After Lenovo and Motorola, Intel has now collaborated with Orange to bring Medfield-based smartphone to the market. The phone in question, codenamed Santa Clara, has been designed and developed by Intel and is the same reference unit or FFRD (Form Factor Reference Design) that Intel showed off back at CES when they announced Medfield.
Unlike most other reference units, the Santa Clara has been designed not only to show off the platform's capabilities but has also been tuned to be used by the customer as a day-to-day handset. This means it has a fairly standard shape and size, which measures in at 123mm x 63mm x 9.99mm and weighs 117g. The Santa Clara has an Intel Atom Z2460 SoC, 1GB RAM and 16GB internal memory. It will release with Android 2.3 Gingerbread but will be upgraded to Ice Cream Sandwich in future and we have already seen it running on the Lenovo K800 that was displayed at CES so it shouldn't take long.

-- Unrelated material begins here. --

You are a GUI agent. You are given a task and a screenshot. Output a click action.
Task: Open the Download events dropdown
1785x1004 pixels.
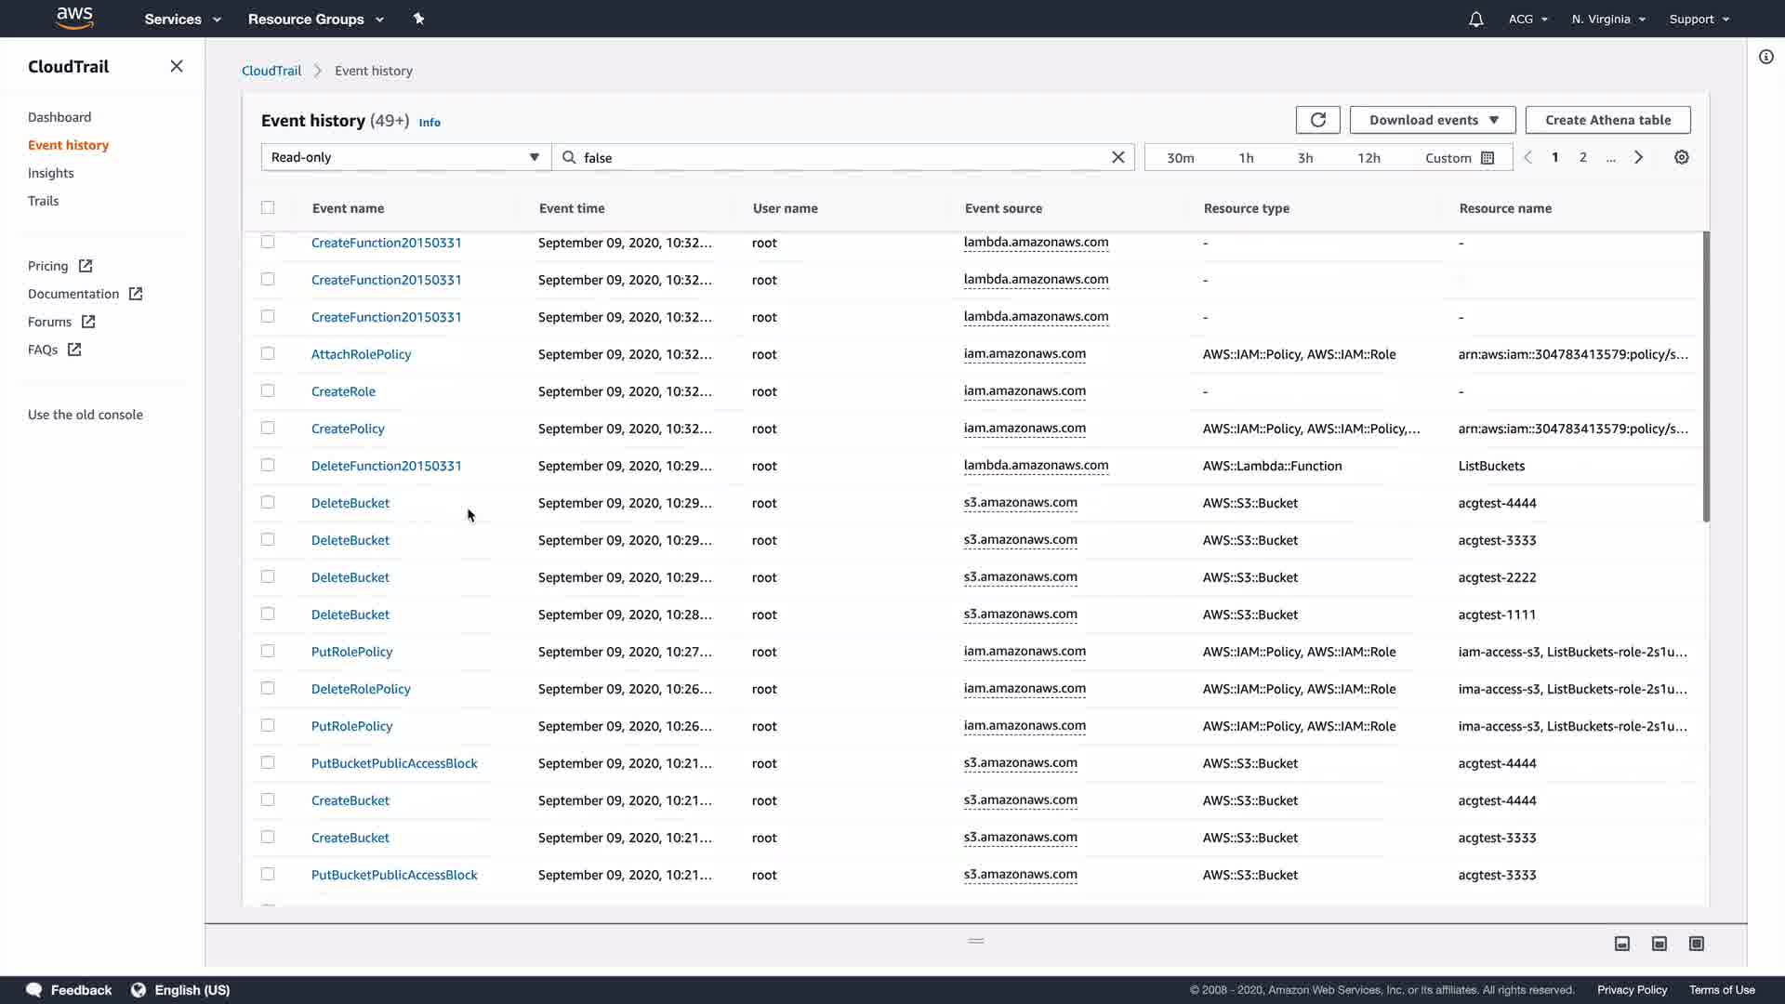[x=1432, y=120]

The partnership with Orange is unique because for the first time a chipset manufacturer is selling its FFRD directly to a carrier instead of going through an OEM. Although Intel already has partnerships in place with Lenovo and Motorola, Medfield devices from them should take some more time, especially Motorola, whose Medfield devices will not arrive before the year's end. By partnering with Orange, Intel is able to speed up the process considerably and get Medfield devices out there in the hands of the consumers as quickly as possible.
Other details on Santa Clara are sketchy right now but we should hear more from either Intel or Orange soon.